#### WHAT THIS EXERCISE ASKS:
1 - List every person the gardening text names.
2 - Summarize the gardening text in two sentences.
3 - Write what comes next in the gardening text, picking up after its final sentence.

#### PAGE TEXT:

The beautifully complex molecules plants produce are as inspiring as the blooms themselves

Bloodroot

Source: © Derek Lowe

Extracts of the red rhizomes of Bloodroot (Sanguinaria) can kill skin cells on contact

Like many another scientist, one of my side interests is gardening. I always pull Sir Lawrence Bragg (of x-ray diffraction fame) into that statement, because he was enough of a gardening enthusiast that he found an ingenious way to carry on with it when he moved to London in 1954. He was heading up the UK’s Royal Institution and had a fine apartment there to live in, but certainly had no room for any gardening. So he hired himself out anonymously to a lady in another expensive neighborhood who did have garden space, telling her that his name was ‘Willie’ and tending to her plants one afternoon a week. This worked well for several months, but the story (related in Francis Crick’s memoir What Mad Pursuit) was that eventually a guest in the house looked out the window and asked the hostess what on earth Sir Lawrence Bragg was doing out in her flower beds.

Danish Flag poppy

Source: © Derek Lowe

Opium poppies (Papaver somniferum) come in many forms and colours, but all produce morphine in their latex sap

In suburban Massachusetts, my wife and I do have room to garden, and when I’m out there among the flowers I can’t help but connect things with my regular job of organic chemistry. What never fails to impress me are the compounds lurking inside what look like perfectly benign plants, because nature can never be taken for granted.

#### PROVIDED INFORMATION:
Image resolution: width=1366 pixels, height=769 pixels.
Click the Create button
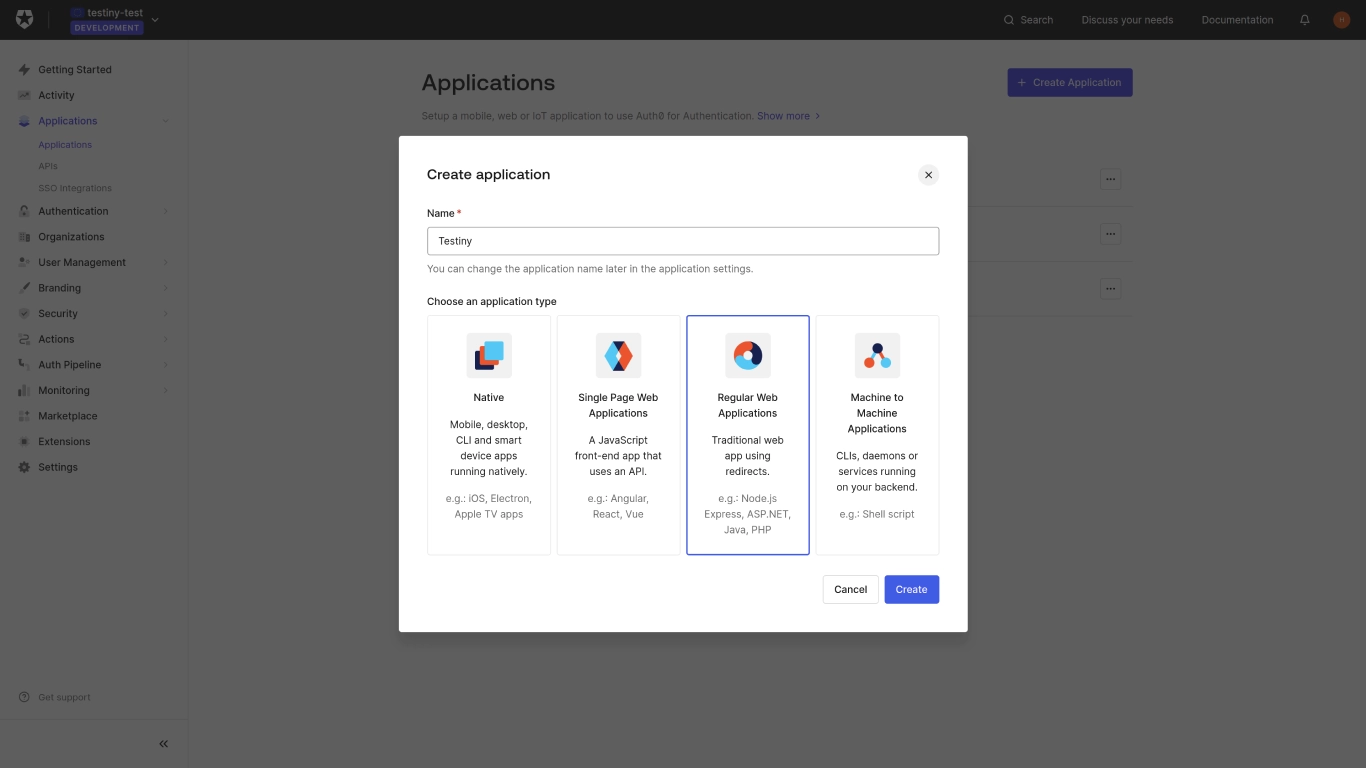(911, 589)
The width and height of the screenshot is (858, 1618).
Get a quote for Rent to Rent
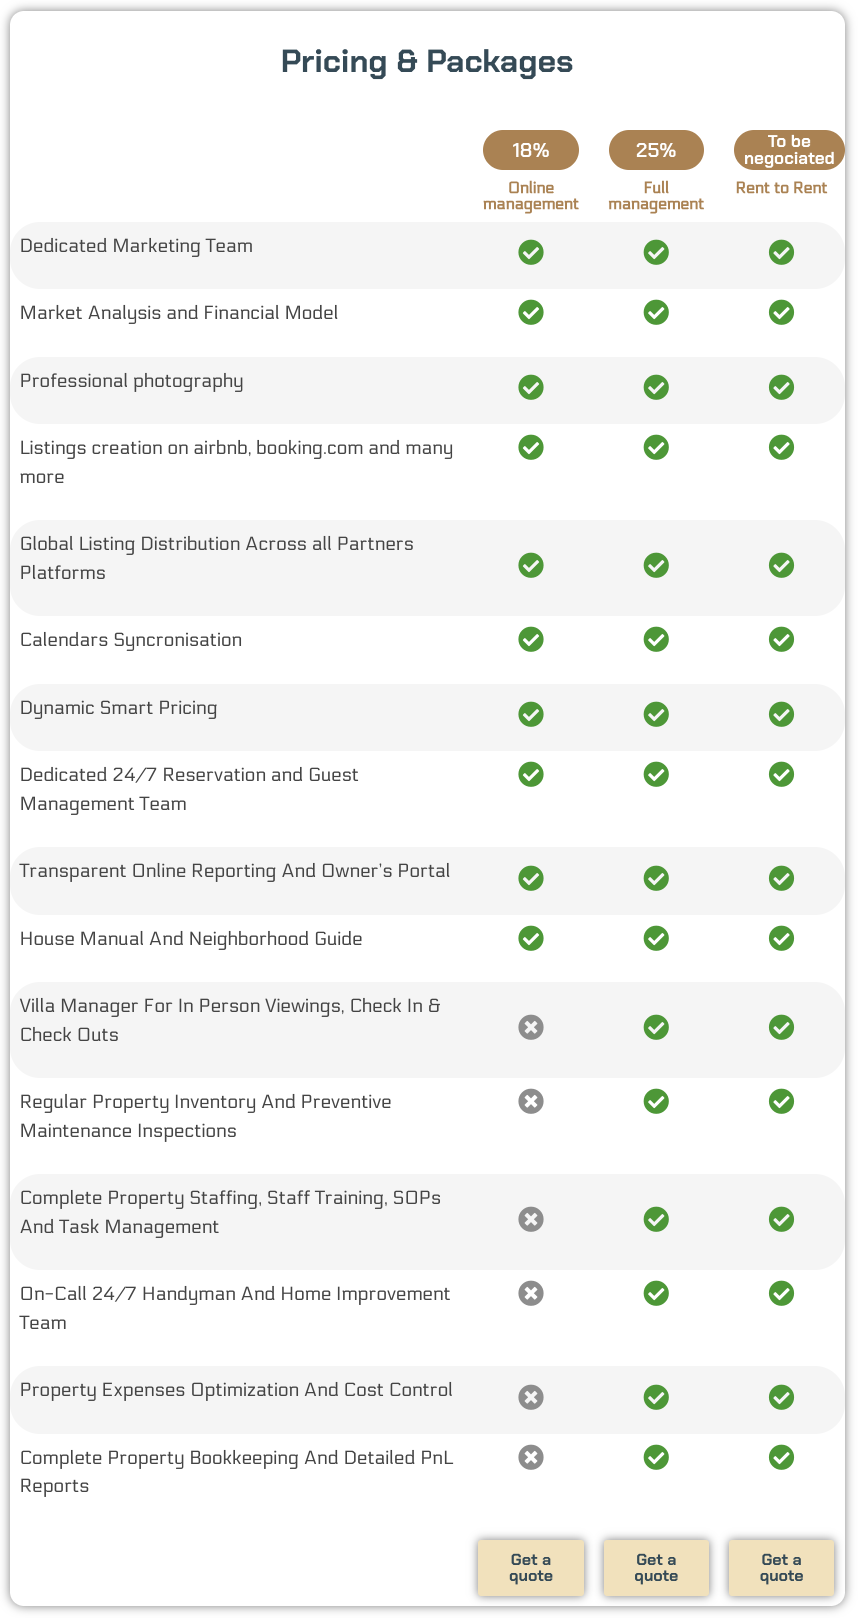(x=781, y=1567)
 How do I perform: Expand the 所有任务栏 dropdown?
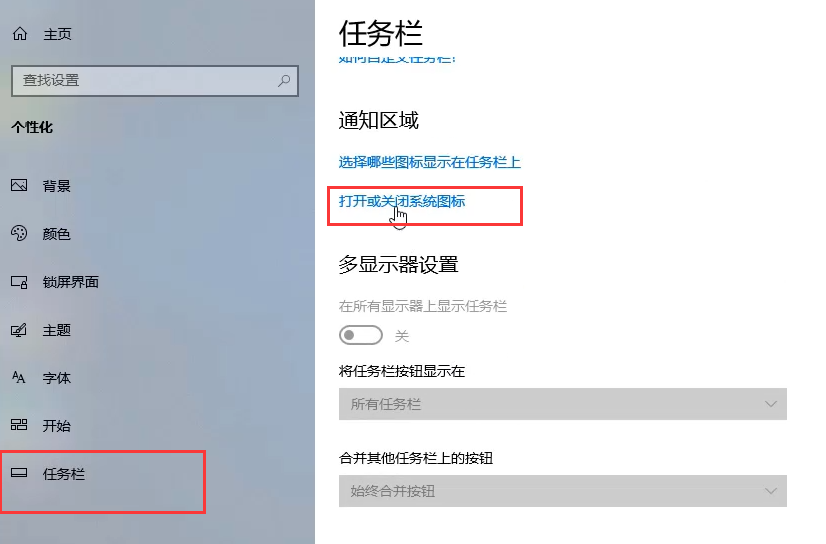tap(563, 404)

#### TASK-BY-TASK RESULTS:
1 -
- Derek Lowe
- Sir Lawrence Bragg
- Francis Crick

2 - The author, like many scientists, gardens as a side interest, and recounts how Sir Lawrence Bragg, lacking garden space after moving to London in 1954, anonymously tended a lady's garden as "Willie" until a guest recognized him. Gardening in suburban Massachusetts, the author links the flowers to organic chemistry and is impressed by the compounds hidden in benign-looking plants, such as the skin-killing extracts of bloodroot and the morphine in opium poppy sap.

3 -
Morning Glory

Source: © Derek Lowe

Several of the various species commonly called Morning Glories produce hallucinogenic d-lysergic acid amides related to LSD

For example, out underneath the trees I can find mayapples in the spring and summer, whose roots can be up to 1% by weight podophyllotoxin. By natural product standards, that’s a huge amount, and it’s believed that the plant puts in so much metabolic work to make its roots extremely unpalatable. Podophyllotoxin has strong anti-tubulin activity that disrupts cell division, and I think that we can infer that it tastes awful as well. Don’t investigate that hypothesis, though: it’s used medically as a topical remedy for warts, but taking it internally is very much not recommended.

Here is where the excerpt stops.